CORRECTED-Italian bonds fall after consumer morale data in thin liquidity
(corrects auction date in first paragraph)
LONDON Dec 23 (Reuters) - Italian bonds fell on Monday after Italian consumer morale dropped more sharply than expected in December and as the country faces its last auction of the year this week.
They fell in line with the rest of the euro zone debt market, where price moves were being exaggerated by thin liquidity before the Christmas holidays and the end of year.
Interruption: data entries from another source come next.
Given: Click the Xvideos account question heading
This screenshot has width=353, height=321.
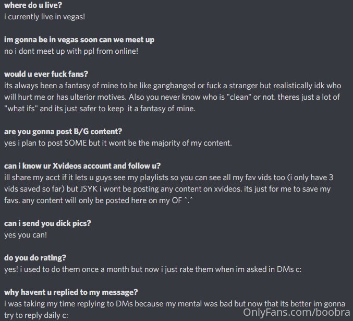Looking at the screenshot, I should pos(82,166).
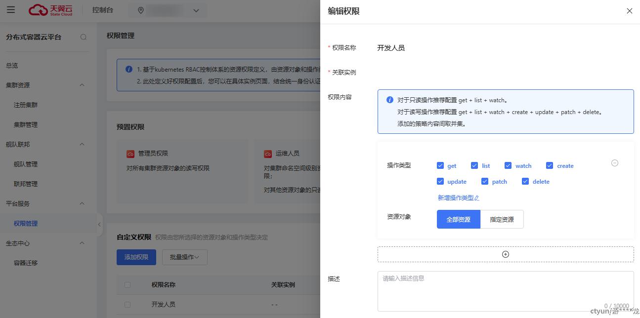Click the 新增操作类型 edit link
640x318 pixels.
[x=458, y=198]
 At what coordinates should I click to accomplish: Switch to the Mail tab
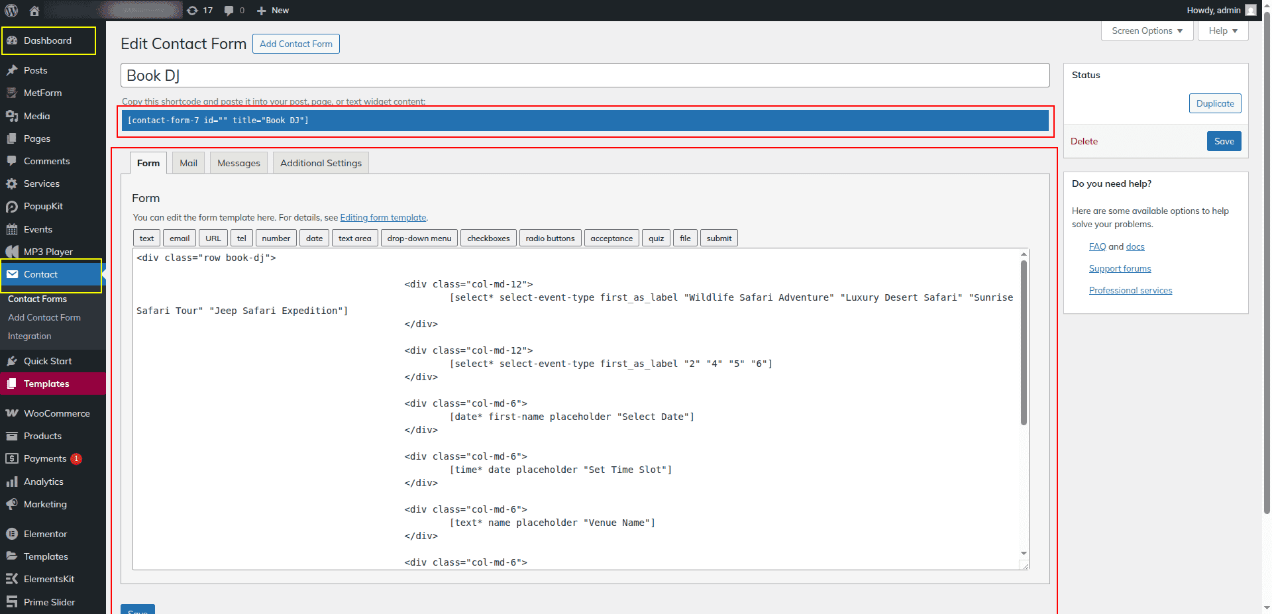pos(188,163)
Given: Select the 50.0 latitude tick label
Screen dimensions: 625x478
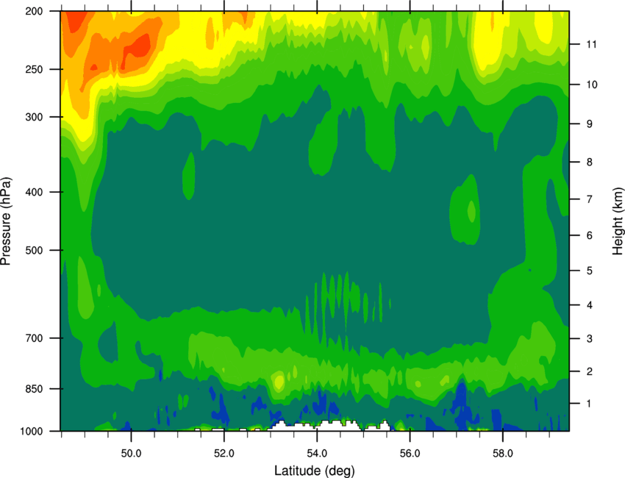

German yields were near their highest since mid-October after the Federal Reserve announced it would scale back asset-purchases last week and investors would turn to a personal consumption report to gauge the pace of stimulus withdrawal.
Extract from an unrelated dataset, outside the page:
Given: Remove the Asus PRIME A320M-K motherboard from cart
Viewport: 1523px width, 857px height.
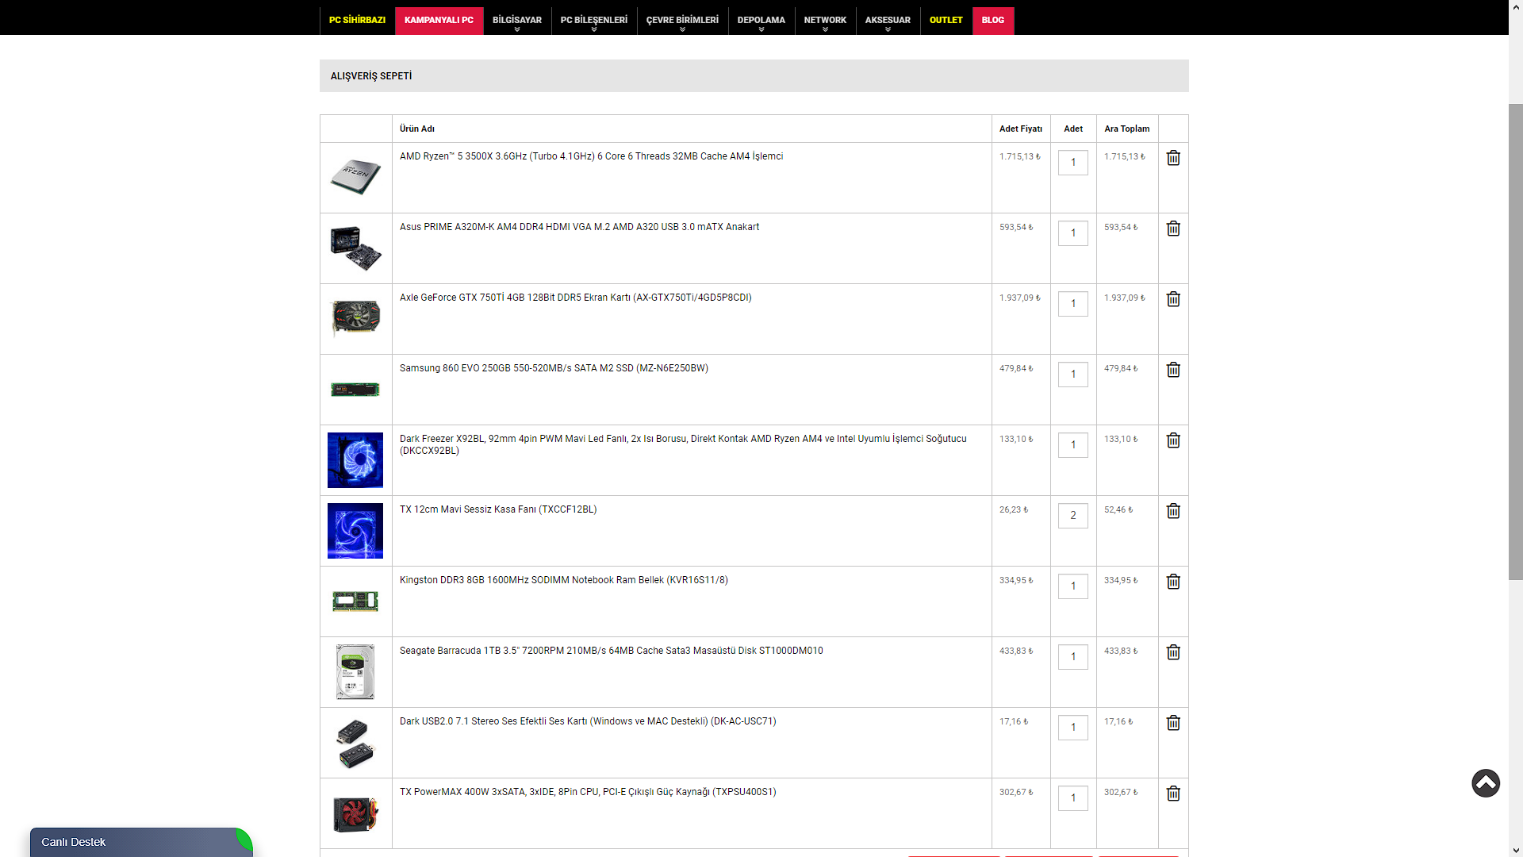Looking at the screenshot, I should pyautogui.click(x=1173, y=229).
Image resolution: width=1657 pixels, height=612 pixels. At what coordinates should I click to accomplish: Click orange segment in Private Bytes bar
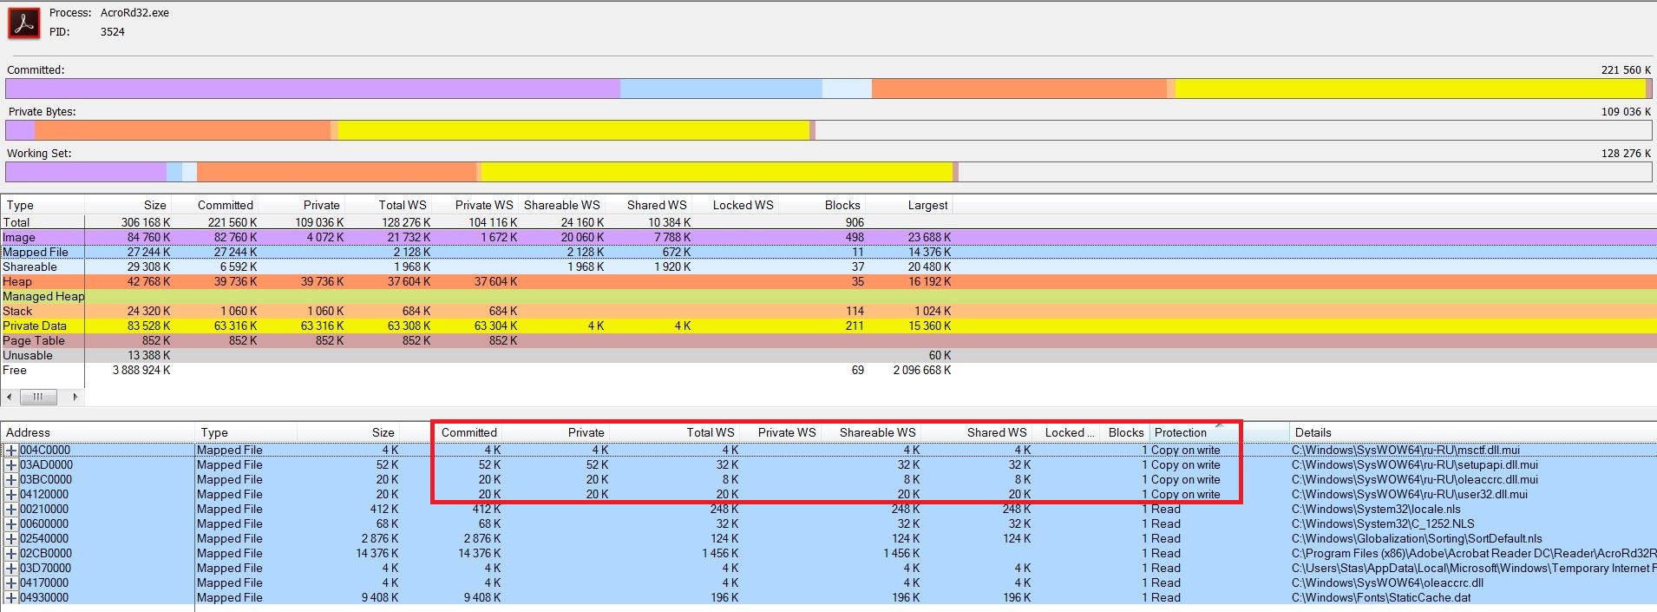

After the Italian and Spanish premium over 10-year German Bunds fell by more than 50 and 100 basis points respectively this year, investors were taking some profits as they balanced their books into the end of the year.
"In a thin market, the data might be enough to take bond prices lower," Lyn Graham-Taylor, fixed income strategist at Rabobank said.
Italy's consumer confidence index fell to 96.2 in December from a revised 98.2 in November and well below a median forecast of 98.8 in a Reuters survey.
Ten-year Italian bond yields were up 4.5 basis points at 4.17 percent pushing the premium over Bunds 2 basis points wider on the day to 228 bps.
The Spanish equivalent was 5.1 bps higher at 4.2 percent, pushing the yield gap with German Bunds 4 bps higher to 232 bps.
The Italian Treasury said on Friday it would offer 8 billion euros of Treasury bills and up to 3 billion euros of zero-coupon bonds at its regular end-month auction on Dec. 27.
It also said it would sell more retail bonds, known as BTP Italia, in 2014 due to the enormous success of this year's auctions.
German yields continued to be supported by an improving U.S. outlook. The International Monetary Fund predicts the U.S. economy would expand at a faster pace next year, given positive economic data and some signs of compromise in Congress, the head of the Washington-based lender said on Sunday.
The comments come after an upward revision to U.S. growth data on Friday underpinned the view that the Fed's decision to scale back its asset-buying programme was justified.
Against this backdrop, investors would look at a U.S. personal consumption data later, including a gauge of inflation, to assess the pace of stimulus withdrawal.
"You would expect to see some upward pressure on German yields if we were to continue to see surprises such as (the growth data) coming from the U.S.," Chris Clark, rates strategist at ICAP, said.
"The market is expecting a fairly robust personal income report. This would tie into the generally upbeat picture that we have been seeing in the U.S. recently."
German Bund futures fell 20 ticks to 139.72, pushing yields up 1.9 basis point to 1.89 percent.
They touched 1.903 percent earlier - not far from Friday's 1.906 percent, which was the highest since mid-October.
"We are at about 15-20 percent of normal volumes," one trader said.